How to Make a Safety Plan to Keep Your Family’s Summer Fun

BY SANDRA GUY

How important is safety and preventing injury — especially inside our homes, where we work and play?

Just ask me. I spent a few painful, exasperating weeks hobbling around in what felt like a 30-pound boot after I broke my toe by accidentally slamming my foot into my spin bike in the middle of the night.

The bike had sat in the same spot for two years — with its jagged, rock-hard front wheels — the small wheels that let you move the bike — wickedly sticking out, just waiting to be tripped over.

A bone takes eight to 12 weeks to heal, and the stiff and flat-bottomed shoe that followed the boot did more damage to my foot than did the broken toe. Lots of frustration.

Who needs it? Why not create a family safety plan — after all, the National Safety Council recognizes June as National Safety Month — that protects you so that you don’t have to rush to the emergency clinic at 7 a.m. on a Saturday?

I ordered soft coverings for the spin-bike wheels and covered the now-cushioned wheels with a soft thick blanket for a second layer of protection. I then bought a weatherproof cover for the entire bike so I couldn’t miss it again in the dark.

Lots of other potential disasters await, so think about these tips from the National Safety Council.
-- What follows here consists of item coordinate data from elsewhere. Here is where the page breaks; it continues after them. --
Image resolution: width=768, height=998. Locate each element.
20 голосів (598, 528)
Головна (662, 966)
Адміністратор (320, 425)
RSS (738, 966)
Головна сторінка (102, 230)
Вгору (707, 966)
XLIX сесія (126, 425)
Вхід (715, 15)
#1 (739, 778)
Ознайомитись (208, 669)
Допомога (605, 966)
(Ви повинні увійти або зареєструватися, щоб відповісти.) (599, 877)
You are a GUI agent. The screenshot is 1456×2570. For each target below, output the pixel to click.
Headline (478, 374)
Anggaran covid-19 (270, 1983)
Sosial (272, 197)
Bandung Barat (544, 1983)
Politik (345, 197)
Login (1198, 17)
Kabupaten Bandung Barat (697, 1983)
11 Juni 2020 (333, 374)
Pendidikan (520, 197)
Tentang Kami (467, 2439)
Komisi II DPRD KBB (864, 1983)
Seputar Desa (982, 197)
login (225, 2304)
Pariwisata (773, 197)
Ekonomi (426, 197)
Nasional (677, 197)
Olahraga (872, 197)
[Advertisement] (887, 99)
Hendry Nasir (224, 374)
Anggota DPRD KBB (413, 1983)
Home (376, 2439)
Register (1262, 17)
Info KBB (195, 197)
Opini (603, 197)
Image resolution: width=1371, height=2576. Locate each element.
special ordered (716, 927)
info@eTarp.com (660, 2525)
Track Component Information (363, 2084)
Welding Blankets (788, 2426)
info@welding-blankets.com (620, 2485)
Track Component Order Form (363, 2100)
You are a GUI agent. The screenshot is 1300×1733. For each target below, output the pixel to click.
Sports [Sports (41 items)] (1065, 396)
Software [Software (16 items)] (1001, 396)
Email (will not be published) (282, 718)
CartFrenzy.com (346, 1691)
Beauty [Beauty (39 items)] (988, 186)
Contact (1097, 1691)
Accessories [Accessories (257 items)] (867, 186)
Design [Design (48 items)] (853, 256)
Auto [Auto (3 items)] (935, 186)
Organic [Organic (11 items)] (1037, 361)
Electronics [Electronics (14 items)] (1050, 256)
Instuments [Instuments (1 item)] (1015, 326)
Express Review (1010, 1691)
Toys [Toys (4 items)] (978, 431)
Stay hydrated while you enjoy the outdoors. Take frequent breaks, use sunscreen, and carry — and drink — plenty of water.

Keep from becoming dessert for a swarm of biting bugs. I can offer my own experience of attending a night-time outdoor concert and coming away with hundreds of bug bites on one of my legs. Remember to spray with insect repellant. If you are allergic to bee stings or other insect bites, be sure to have your EpiPen in case you need an epinephrine injection.

And be sure to use insect repellent and wear long sleeves and long pants, if the latter is possible, to protect yourself against mosquitoes. Mosquito bites can cause malaria, yellow fever or the Zika or West Nile virus.

Have fun while staying safe at playgrounds, fireworks shows, water parks, swimming pools, skateboard parks and amusement parks. Remind yourself about past horrific experiences in the emergency room, and play it smart while you’re having fun.

Safety includes family members who understand consensual conduct. Teach children the proper names for body parts and what to do if someone tries to touch them in a sexual way. Keep a list of the proper authorities and resources to contact.